# 100000 Lumens, 100 Watt LEDs in Parallel, 24 Volt DC Circuit



## Gigger (Jun 8, 2015)

https://ledcircuit.shutterfly.com/pictures/9


Questions:
· Am I being too aggressive with my resistors. Current formula is at 35V/3A ~ 12 Ohms and 100 watts. I could set voltage at 33V output and go to 11 Ohms and 99Watts. Voltage max cannot go over 35 anyways. I am worried about losing too much in my resistors.
· Does my booster allow me to regulate current as well so I would not need resisters; it looks like more of a voltage regulator with a Max 10Amps?
· Should I put current drivers on each parallel circuit rather than resistors, that way if one blows I should be able to regulate current rather than blowing the whole string?
-> I am not that worried about blowing the whole thing because I have a breaker. And even if a blow the string I plan on having 3 others in the water to use as backup…
· For the switch panel I wasn’t sure if I could put my own fuses in there at 9 amps?
· I am thinking that if two batteries have around 200 combined amp hours? Any suggestion on this to ensure we have enough juice to run these. Running all four in the current scheme would give us around 5 hours, I am thinking we may not be running all 4 all the time depending on what side we are hitting up.

Any suggestions on how to do this more effectively are welcomed. It seems like I am pushing the higher limits on all of this stuff with the current Schematic, but I want maximum output for the lights.

*Diagram*
A) Switch Panel ($37)

B) Driver ( $8)
C) Resistor (3X3 = $9)
D) LEDS (4*3 = $12)

I plan in running 4 of these circuits off the switch panel.
So that would be around $160 (exclude housing & wiring) for a Maximum *108,000 lumens*


I am handling heat sync on a separate thread.
I am probably going to heat sync drive, resistors, and LEDs to an aluminum Square Bar/Plexi and have everything under water, so it will be water cooled.


----------



## RetroTechie (Jun 8, 2015)

Welcome to CPF, Gigger! 

First off: pics would be welcome, link given doesn't work (requires sign-in).
Second, if I read correctly you plan to use 3 LEDs (each one _rated_ at 10,000 lm max output). That's 30,000 lm max output, not 108,000. _If_ those bottom-of-the-barrel-priced LEDs perform as advertised (doubtful).

Also I'd have my doubts whether such a cheap DC-DC converter would actually convert 100W _and_ survive for an appreciable length of time. But maybe that's just me. If I read its specs correctly, it can be set as a constant current source, but only provides enough output voltage to drive one LED. And only enough output _power_ to drive one 100W LED anyway. As a voltage source, the resistors would be calculated as (output voltage of DC converter - voltage over the LED) / desired amperes _through_ LED. Depending on the LED's characteristics, with this DC-DC converter, probably _in the order of_ 1 Ohm in series with each LED. Possibly less.

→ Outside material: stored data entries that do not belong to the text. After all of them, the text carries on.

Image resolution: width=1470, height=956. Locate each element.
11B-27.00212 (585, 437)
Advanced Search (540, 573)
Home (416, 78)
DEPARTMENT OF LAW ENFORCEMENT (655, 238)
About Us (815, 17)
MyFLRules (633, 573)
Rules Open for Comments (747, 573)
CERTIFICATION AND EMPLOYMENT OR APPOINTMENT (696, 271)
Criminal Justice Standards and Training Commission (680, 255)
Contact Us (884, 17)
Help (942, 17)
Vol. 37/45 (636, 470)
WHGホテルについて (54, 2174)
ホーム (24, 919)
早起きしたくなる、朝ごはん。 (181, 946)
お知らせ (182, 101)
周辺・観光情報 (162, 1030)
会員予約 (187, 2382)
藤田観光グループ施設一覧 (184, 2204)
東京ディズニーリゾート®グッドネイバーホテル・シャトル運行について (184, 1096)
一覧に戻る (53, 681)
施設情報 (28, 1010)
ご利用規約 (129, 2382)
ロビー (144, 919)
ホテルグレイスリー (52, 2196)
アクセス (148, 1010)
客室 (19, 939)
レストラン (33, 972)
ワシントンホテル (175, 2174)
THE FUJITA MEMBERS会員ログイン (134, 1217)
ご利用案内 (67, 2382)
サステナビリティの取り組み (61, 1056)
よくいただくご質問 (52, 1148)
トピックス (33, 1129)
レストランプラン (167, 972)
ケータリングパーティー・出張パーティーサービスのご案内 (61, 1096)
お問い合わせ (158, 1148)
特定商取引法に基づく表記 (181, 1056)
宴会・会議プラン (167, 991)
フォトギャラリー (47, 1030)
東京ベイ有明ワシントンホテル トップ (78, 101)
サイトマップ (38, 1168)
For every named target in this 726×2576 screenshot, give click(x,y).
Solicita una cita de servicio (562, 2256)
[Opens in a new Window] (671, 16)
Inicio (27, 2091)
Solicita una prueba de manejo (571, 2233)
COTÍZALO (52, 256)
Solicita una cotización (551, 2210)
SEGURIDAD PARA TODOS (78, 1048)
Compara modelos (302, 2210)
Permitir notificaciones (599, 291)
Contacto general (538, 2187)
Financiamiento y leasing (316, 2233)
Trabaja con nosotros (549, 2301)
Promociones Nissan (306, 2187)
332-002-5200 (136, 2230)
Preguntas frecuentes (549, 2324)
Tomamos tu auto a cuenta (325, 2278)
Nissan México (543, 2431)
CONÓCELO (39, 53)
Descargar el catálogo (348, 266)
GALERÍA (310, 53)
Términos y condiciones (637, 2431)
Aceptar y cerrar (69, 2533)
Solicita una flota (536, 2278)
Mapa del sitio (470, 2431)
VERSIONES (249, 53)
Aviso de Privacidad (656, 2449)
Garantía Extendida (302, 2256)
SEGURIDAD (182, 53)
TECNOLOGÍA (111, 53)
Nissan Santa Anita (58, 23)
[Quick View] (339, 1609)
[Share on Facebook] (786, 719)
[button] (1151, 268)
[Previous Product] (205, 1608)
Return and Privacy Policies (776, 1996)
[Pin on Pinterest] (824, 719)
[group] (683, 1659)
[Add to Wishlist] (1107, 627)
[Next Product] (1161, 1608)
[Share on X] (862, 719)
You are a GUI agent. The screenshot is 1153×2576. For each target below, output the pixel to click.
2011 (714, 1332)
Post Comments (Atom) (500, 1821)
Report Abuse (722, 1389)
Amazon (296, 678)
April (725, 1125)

So your calculation is incorrect & way off.

Otoh, those switches seem rather expensive. You don't need anything special to switch a few A @ 35V.



> I am not that worried about blowing the whole thing because I have a breaker. And even if a blow the string I plan on having 3 others in the water to use as backup…


What is meant with "having 3 others in the water" ? 

With water cooling, you mean everything under water? :duh2: Or just the heatsink? And how would that water get rid of the heat?

Your post could do with quite a few clarifications... intented power source(s), perhaps a schematic, picture of an example what you have in mind, intented uses, hand-carried or fixed to a vehicle? Etc.


----------